県みどり自然課によると、今年の人身被害は山林で3件、自宅敷地で1件発生した。5月に小国町で山菜採り中の男性が、7月に同町でランニング中の男性がそれぞれ襲われた。8月には真室川町でキノコ採りの男性が被害に遭った。いずれも山林に1人で入り、このうち2人はクマよけの鈴を携帯していなかった。
山林以外では、8月に白鷹町の男性が自宅玄関先で襲われた。近くの木にクマの爪痕があり、隣接する畑に電気柵を設置していたが一時期、漏電で電圧が下がっていたという。敷地内には廃棄野菜もあった。
県環境科学研究センターによると、県内で今秋のブナの結実は調査14地点の全てで「凶作」を見込む。凶作の年は目撃件数が増える傾向にある。秋は、冬眠に備えてクマが活発に行動する時期で、同課は「市街地で出没が増える恐れがある」とみている。
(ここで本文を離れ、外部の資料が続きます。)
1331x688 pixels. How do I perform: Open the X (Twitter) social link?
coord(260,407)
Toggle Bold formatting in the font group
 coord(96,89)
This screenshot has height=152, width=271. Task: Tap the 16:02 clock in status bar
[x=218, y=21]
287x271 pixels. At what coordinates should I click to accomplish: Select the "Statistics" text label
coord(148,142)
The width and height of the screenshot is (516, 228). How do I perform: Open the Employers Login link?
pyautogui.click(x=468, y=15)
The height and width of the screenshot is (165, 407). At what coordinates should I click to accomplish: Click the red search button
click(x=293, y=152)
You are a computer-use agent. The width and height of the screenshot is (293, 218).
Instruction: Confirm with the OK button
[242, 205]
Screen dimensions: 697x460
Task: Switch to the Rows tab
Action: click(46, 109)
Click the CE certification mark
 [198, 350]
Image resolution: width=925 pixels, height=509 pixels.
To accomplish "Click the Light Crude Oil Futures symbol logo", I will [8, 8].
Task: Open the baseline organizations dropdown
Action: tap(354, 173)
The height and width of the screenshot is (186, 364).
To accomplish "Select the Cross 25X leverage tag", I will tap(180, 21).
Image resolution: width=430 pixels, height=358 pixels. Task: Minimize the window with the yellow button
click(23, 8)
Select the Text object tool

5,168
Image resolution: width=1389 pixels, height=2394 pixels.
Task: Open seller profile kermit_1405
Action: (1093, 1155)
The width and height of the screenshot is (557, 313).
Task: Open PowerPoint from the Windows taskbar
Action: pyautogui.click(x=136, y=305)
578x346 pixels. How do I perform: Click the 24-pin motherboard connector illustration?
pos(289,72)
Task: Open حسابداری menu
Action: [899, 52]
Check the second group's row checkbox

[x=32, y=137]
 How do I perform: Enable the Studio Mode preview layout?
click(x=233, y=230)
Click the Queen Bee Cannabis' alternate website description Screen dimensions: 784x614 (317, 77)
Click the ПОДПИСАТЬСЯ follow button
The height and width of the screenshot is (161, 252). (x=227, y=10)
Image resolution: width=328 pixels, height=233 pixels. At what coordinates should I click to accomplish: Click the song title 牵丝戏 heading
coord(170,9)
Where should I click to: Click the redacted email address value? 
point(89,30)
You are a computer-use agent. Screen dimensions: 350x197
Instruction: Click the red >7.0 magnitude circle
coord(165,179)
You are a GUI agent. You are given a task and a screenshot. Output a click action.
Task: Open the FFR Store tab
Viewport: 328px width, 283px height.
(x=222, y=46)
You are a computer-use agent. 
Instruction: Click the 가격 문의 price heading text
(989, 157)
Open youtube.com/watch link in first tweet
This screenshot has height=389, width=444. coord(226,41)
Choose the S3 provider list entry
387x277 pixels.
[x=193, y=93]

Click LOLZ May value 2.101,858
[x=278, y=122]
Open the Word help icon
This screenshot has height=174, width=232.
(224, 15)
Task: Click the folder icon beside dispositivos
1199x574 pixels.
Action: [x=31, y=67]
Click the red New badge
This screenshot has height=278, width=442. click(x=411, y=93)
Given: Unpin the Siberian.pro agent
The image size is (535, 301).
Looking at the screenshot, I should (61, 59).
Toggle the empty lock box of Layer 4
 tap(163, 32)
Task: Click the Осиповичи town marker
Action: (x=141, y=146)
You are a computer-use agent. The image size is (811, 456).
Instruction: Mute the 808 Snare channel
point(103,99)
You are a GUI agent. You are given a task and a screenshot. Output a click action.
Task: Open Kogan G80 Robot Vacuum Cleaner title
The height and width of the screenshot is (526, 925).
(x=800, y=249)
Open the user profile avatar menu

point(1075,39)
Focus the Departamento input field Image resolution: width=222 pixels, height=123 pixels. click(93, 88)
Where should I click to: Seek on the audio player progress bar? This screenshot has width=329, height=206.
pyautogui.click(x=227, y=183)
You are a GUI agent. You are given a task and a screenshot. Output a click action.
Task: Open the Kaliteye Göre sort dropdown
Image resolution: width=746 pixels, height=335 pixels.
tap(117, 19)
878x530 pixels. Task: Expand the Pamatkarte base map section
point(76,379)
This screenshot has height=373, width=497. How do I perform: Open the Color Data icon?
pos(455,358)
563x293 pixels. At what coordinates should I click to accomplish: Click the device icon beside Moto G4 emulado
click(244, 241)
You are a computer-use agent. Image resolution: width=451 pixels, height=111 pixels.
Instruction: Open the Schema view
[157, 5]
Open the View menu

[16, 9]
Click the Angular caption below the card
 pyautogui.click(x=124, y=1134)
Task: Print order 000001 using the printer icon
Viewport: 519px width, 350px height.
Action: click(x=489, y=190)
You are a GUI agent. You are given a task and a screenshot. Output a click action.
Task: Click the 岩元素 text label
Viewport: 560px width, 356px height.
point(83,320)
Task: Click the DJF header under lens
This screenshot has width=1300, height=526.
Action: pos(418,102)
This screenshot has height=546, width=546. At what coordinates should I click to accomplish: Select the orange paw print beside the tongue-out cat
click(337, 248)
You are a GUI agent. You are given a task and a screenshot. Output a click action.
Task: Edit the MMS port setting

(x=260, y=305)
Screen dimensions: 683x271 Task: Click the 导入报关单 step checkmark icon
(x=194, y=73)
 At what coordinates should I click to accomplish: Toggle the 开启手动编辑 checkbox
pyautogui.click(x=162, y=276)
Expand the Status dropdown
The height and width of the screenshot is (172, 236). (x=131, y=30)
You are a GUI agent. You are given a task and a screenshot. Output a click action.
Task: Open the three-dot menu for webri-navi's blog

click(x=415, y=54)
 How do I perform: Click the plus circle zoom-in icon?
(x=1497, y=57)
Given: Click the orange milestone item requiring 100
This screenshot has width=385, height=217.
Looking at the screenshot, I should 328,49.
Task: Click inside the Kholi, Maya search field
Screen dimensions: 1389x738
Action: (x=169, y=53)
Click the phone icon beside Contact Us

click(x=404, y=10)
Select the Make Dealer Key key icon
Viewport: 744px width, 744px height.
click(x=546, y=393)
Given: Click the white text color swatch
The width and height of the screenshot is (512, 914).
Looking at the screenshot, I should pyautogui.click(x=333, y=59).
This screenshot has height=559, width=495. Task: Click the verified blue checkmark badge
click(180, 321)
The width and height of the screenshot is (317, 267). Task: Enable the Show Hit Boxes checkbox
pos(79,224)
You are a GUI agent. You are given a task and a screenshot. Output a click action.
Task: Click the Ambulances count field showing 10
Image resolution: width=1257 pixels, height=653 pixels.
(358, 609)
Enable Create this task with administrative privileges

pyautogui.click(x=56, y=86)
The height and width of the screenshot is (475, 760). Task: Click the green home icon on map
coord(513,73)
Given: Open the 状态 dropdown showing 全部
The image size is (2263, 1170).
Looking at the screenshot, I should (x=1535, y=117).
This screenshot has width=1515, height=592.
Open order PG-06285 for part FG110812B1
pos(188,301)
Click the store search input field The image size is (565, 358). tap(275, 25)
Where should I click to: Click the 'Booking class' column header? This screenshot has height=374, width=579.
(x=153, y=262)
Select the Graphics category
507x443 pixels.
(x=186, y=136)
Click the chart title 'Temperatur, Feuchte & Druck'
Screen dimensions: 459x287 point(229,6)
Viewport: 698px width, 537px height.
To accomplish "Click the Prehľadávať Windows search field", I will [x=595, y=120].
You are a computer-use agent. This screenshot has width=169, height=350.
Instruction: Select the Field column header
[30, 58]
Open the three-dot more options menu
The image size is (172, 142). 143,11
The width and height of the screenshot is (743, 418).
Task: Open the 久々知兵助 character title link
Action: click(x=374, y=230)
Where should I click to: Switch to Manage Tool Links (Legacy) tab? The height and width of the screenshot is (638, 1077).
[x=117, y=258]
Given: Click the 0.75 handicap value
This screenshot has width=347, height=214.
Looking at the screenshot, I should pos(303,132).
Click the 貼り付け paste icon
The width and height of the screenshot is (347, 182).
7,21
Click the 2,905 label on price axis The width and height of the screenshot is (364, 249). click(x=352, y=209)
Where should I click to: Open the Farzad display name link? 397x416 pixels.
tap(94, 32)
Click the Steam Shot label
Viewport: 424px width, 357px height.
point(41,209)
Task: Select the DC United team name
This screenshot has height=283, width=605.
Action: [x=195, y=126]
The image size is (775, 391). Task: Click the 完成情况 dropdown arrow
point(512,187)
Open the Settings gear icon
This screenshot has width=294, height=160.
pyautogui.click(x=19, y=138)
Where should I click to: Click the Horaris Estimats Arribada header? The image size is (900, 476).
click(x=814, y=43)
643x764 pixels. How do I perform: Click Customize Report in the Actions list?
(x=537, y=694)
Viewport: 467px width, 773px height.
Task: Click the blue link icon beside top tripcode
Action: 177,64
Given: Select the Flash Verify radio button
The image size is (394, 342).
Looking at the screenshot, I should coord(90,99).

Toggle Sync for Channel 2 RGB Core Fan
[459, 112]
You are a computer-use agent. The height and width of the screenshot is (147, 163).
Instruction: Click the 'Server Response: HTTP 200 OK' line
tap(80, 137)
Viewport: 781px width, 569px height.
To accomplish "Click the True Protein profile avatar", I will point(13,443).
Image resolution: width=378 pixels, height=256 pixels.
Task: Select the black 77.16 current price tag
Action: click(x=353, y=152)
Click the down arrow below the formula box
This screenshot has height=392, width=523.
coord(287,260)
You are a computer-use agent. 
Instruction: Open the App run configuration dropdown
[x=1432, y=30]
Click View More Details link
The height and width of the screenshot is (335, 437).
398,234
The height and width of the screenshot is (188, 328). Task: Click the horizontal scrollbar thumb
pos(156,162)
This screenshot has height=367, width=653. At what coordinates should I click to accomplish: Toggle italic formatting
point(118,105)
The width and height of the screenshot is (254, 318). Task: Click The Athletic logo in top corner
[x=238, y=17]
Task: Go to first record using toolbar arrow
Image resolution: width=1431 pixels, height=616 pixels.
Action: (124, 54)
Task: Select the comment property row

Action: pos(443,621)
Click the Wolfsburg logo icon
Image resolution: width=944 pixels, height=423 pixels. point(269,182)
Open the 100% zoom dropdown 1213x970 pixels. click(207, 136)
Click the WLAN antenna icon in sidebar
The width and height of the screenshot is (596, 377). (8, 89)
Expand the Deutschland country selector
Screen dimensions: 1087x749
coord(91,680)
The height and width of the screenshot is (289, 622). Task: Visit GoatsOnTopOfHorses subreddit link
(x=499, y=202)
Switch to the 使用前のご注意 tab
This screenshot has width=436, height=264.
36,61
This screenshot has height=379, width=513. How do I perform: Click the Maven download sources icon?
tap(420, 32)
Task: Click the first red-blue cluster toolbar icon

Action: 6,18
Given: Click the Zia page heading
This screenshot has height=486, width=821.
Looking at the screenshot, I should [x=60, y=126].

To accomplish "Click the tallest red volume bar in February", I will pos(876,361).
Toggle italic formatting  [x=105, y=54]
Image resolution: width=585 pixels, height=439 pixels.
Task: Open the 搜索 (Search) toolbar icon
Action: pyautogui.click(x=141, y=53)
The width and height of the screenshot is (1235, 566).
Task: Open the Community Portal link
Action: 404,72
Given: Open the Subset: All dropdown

年間のクマによる人身被害件数は、2010年の11件が過去最多で、この年は10月の1カ月間だけで7件発生した。同課は、山林に入る際は複数人で行動し、鈴やラジオなど音が出るものの携行が大事だと指摘する。併せて「生ごみを出しっぱなしにしておくと、クマをおびき寄せる要因になる。芋煮会の後片付けも徹底してほしい」と話す。
一方、今年の県内目撃件数は今月24日現在、505件で、前年同期比150件増となっている。今年と同じくブナが凶作だった20年は、10月の1カ月間だけで月間目撃件数として最多の261件だった。
県は28日、県庁で、関係各課でつくる総合クマ対策推進チーム会議を開き、今年の目撃状況などを共有し、入山時の複数での行動や果樹の早めの収穫といった被害防止対策を呼びかけていくことを確認した。